• Exercise requirements: In the therapy Q&A text, how long does Julia tend to work with individuals?

• Extracted text:
Therapy with Julia

  1. How participatory are you during sessions?  

    I am very engaged in most sessions, however, even while we are doing interactive work that may or may not include role plays, discussion, practice dialogues, or reviewing worksheets, the sessions are for you to ensure you feel heard, held, and supported. This means you will have space to breathe, speak, and reflect. I will gently share patterns I am hearing or trends and ask questions and be curious throughout our time together. Clients describe me as engaging, patient, curious, compassionate, and someone with a very sharp memory.

  2. Do you assign homework, activities, or readings for me to do between sessions? Why or why not?

    Yes, but only if you want to! My approach to therapy is active and engaging, and I tend to work with individuals between 1-11 months and then as needed thereafter for check-ins if something comes up and they want to explore their reactions or feelings together.

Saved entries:
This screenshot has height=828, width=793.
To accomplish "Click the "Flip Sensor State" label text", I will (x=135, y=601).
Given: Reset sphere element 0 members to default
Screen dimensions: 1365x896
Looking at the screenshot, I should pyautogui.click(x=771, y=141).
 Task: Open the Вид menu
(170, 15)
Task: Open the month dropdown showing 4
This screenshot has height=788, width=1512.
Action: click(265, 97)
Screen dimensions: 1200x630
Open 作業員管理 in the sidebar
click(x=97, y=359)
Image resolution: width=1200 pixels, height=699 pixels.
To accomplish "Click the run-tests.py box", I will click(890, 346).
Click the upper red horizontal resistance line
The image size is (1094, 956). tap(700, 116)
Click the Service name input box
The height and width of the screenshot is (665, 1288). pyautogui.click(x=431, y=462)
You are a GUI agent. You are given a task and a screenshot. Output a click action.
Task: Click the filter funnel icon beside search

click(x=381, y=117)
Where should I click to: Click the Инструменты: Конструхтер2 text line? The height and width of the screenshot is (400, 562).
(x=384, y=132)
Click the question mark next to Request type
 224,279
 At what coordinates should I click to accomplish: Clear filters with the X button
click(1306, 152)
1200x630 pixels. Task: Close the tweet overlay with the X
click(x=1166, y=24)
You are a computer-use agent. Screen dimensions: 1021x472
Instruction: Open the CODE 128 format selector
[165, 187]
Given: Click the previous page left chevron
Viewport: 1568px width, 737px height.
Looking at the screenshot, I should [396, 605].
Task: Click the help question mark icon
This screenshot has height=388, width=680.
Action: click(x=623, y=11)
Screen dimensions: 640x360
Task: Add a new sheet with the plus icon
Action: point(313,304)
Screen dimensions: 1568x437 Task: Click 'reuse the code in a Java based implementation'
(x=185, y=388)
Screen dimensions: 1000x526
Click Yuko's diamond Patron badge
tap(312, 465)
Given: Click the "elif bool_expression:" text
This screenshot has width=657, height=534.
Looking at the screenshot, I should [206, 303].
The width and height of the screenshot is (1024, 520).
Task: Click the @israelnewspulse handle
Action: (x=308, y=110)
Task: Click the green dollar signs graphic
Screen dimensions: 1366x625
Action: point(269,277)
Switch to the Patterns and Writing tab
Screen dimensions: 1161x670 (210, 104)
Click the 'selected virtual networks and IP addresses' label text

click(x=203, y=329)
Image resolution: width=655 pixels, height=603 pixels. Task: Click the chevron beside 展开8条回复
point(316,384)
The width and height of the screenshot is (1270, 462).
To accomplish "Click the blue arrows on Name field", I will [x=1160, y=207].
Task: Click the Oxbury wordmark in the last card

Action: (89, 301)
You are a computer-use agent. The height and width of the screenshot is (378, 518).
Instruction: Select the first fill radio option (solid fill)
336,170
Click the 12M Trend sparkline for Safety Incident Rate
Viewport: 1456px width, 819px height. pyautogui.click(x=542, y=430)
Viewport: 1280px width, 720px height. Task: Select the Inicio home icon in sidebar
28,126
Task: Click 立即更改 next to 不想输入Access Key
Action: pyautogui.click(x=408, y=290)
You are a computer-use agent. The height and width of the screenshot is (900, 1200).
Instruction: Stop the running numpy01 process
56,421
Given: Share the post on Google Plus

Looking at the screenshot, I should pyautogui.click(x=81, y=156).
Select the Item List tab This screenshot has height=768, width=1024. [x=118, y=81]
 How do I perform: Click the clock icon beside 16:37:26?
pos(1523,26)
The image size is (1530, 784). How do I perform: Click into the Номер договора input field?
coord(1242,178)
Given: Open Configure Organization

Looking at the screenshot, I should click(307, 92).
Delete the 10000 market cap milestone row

• Response below: Between 1 and 11 months, then as needed afterward for check-ins.